*What you have to do*: Read the data below line by line and copy each one with "text" in it.

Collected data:
****

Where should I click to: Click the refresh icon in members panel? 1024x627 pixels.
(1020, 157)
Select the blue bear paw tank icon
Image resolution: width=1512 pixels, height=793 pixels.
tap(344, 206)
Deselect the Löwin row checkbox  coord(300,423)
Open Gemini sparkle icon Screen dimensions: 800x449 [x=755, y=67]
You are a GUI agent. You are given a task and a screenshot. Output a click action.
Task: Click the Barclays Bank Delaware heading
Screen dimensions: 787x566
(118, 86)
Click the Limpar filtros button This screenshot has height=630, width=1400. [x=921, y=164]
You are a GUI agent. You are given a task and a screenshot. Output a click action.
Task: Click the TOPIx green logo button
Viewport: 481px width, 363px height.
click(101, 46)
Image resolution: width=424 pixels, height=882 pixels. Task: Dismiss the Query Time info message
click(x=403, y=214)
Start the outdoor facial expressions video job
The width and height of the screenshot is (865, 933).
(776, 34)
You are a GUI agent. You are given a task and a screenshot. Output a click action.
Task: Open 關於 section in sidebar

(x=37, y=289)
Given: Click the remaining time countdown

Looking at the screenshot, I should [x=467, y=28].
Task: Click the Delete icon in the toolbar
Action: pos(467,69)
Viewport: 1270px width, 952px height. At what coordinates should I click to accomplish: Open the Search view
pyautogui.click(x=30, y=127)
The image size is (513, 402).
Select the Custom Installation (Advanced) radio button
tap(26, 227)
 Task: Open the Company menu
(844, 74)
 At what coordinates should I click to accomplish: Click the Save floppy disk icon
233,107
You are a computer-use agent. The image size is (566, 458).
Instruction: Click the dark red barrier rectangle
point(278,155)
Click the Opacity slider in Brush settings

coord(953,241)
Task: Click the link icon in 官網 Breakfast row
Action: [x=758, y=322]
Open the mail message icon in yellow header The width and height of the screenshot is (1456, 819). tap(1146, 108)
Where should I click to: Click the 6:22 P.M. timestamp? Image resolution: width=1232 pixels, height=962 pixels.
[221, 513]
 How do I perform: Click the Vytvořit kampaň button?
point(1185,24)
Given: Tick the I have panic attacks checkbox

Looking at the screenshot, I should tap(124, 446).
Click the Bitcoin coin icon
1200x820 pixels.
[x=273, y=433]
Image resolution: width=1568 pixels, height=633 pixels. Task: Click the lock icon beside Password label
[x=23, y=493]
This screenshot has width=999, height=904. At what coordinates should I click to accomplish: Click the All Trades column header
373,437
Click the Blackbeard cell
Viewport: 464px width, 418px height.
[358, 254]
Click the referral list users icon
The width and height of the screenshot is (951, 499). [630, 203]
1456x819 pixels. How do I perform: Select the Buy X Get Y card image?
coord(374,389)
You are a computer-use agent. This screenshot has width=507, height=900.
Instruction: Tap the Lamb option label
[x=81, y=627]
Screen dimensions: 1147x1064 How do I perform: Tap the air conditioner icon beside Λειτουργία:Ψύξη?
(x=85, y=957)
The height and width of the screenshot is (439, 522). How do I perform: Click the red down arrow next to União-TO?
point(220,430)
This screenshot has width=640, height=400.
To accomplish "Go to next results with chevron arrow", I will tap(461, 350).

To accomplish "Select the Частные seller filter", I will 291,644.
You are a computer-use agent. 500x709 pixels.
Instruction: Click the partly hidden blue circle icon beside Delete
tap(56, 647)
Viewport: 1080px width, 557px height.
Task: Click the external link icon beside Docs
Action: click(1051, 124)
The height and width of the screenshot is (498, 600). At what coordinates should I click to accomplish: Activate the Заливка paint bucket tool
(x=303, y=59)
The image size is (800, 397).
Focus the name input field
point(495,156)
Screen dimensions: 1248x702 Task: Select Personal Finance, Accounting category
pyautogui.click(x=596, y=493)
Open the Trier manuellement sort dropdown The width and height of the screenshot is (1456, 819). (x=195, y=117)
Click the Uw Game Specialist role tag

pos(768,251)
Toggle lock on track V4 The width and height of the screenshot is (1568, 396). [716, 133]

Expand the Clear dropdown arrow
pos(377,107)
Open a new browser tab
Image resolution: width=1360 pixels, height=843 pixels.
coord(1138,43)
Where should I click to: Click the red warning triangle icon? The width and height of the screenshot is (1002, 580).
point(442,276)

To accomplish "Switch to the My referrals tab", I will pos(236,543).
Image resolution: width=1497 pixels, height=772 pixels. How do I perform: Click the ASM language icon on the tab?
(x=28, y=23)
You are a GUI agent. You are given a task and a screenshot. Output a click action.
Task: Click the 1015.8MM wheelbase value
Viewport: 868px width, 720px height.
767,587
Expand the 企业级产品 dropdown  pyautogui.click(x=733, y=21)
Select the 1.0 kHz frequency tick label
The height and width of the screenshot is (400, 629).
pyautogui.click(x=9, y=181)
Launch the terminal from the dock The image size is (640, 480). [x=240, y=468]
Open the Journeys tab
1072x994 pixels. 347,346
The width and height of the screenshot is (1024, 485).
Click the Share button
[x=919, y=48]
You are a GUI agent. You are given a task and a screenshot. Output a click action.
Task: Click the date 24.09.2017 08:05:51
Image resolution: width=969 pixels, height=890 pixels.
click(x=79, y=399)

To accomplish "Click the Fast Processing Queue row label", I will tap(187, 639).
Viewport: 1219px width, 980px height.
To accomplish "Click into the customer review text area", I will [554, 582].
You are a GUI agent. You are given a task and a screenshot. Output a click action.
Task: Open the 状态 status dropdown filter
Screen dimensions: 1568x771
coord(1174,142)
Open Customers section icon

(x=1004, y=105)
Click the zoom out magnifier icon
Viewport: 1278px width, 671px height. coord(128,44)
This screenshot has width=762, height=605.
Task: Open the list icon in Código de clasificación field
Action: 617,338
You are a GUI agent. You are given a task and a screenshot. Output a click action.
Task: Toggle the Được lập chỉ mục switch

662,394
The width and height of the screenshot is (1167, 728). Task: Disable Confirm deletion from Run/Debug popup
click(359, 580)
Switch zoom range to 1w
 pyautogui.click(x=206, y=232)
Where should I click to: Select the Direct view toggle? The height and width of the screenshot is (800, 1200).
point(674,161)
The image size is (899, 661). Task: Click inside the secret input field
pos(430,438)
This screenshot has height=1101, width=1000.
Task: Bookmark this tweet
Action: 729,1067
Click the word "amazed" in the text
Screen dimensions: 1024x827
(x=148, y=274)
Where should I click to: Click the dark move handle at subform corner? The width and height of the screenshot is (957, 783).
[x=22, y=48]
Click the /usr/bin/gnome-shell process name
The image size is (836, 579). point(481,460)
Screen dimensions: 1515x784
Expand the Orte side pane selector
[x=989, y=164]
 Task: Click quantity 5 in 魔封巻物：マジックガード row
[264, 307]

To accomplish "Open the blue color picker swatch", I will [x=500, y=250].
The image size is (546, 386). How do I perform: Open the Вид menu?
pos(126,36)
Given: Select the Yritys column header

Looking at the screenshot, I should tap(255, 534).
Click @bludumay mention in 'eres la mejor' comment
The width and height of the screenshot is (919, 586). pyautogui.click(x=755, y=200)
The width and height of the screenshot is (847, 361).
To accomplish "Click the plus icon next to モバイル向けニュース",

****

*Output of the task*:
To accomplish "Click into the customer review text area", I will [554, 582].
Click the word "amazed" in the text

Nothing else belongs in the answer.